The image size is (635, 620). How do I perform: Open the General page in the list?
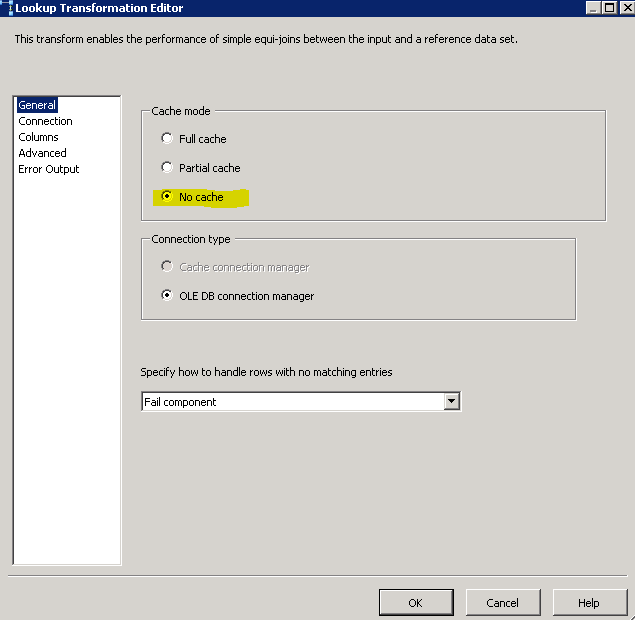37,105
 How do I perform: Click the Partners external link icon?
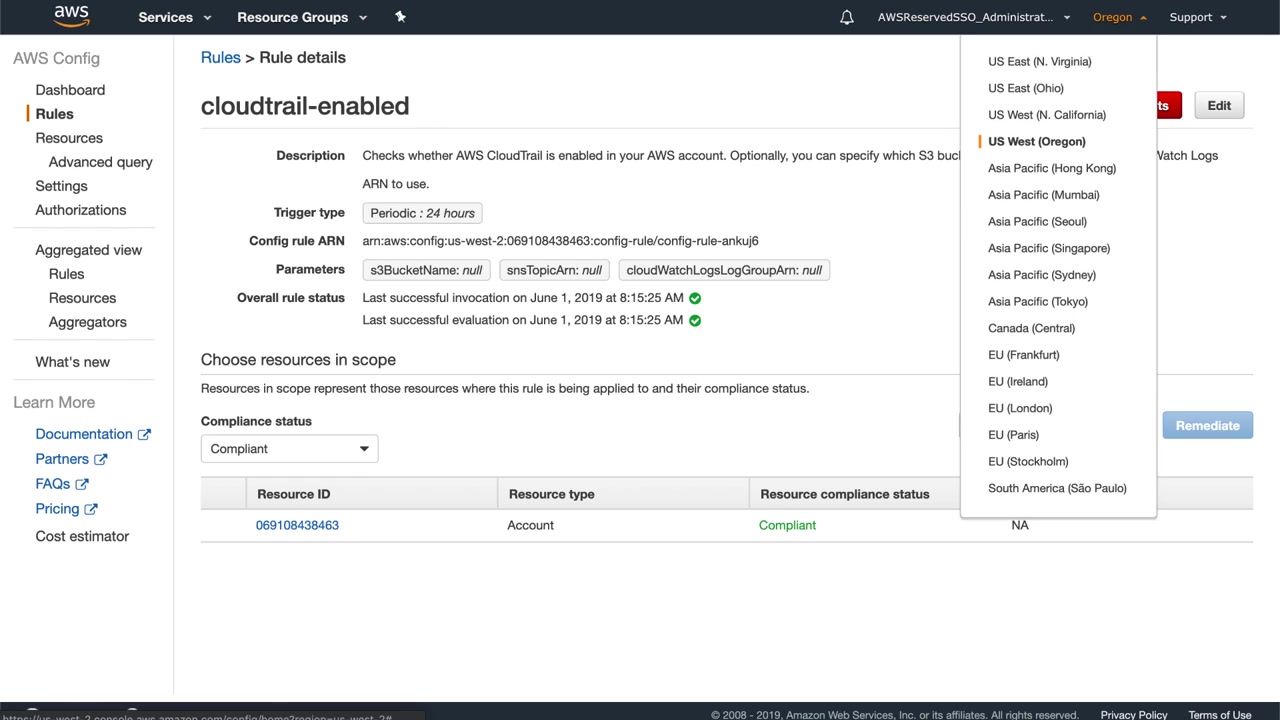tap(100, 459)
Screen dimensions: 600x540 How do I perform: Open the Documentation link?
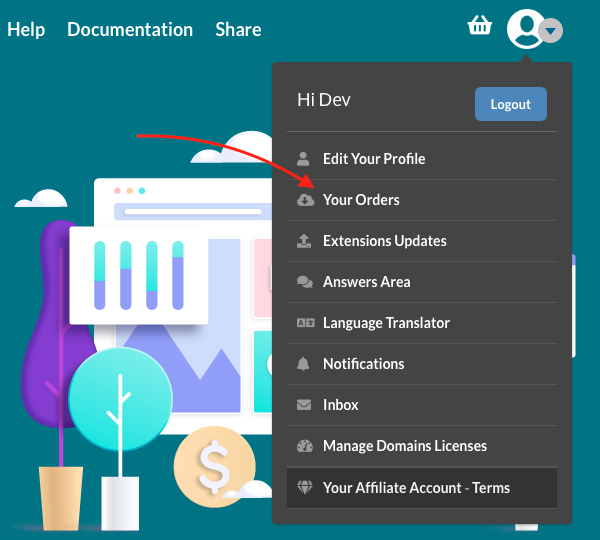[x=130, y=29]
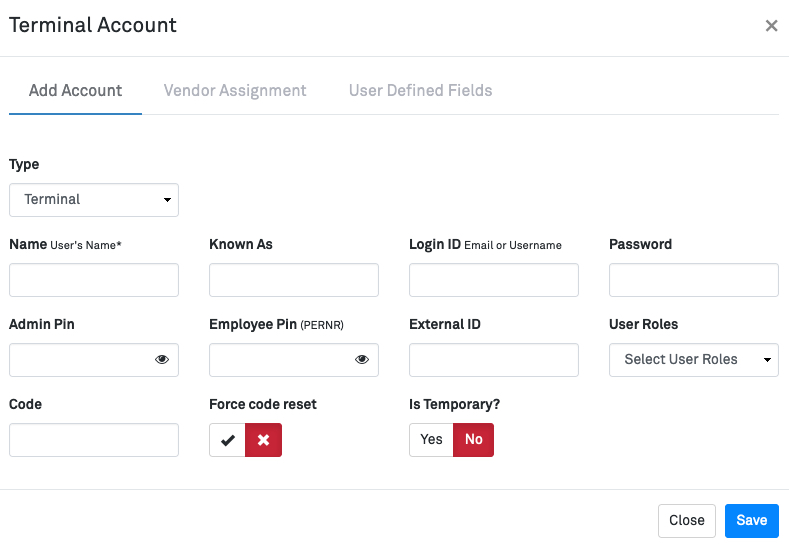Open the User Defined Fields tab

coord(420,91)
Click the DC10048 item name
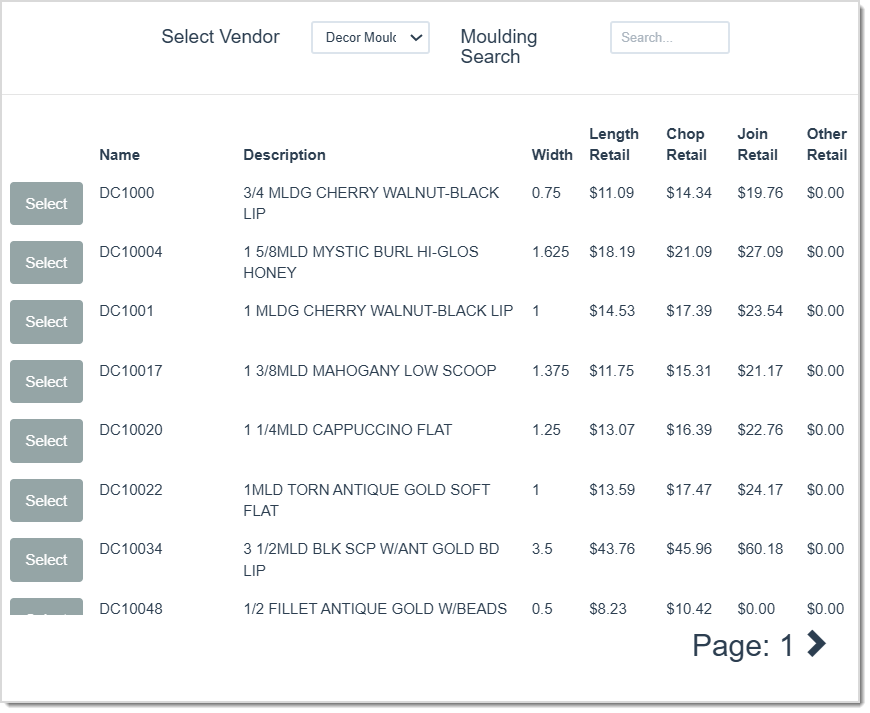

————

WHAT IS NEEDED |
The lines to be quoted run from the line containing "Screen dimensions: 600x540" through the end of the entries above, both included; quote them exactly and leave out any pictures.

EXERCISE OUTPUT |
Screen dimensions: 600x540 How do I perform: Open the Documentation link?
[x=130, y=29]
Open the User Defined Fields tab

coord(420,91)
Click the DC10048 item name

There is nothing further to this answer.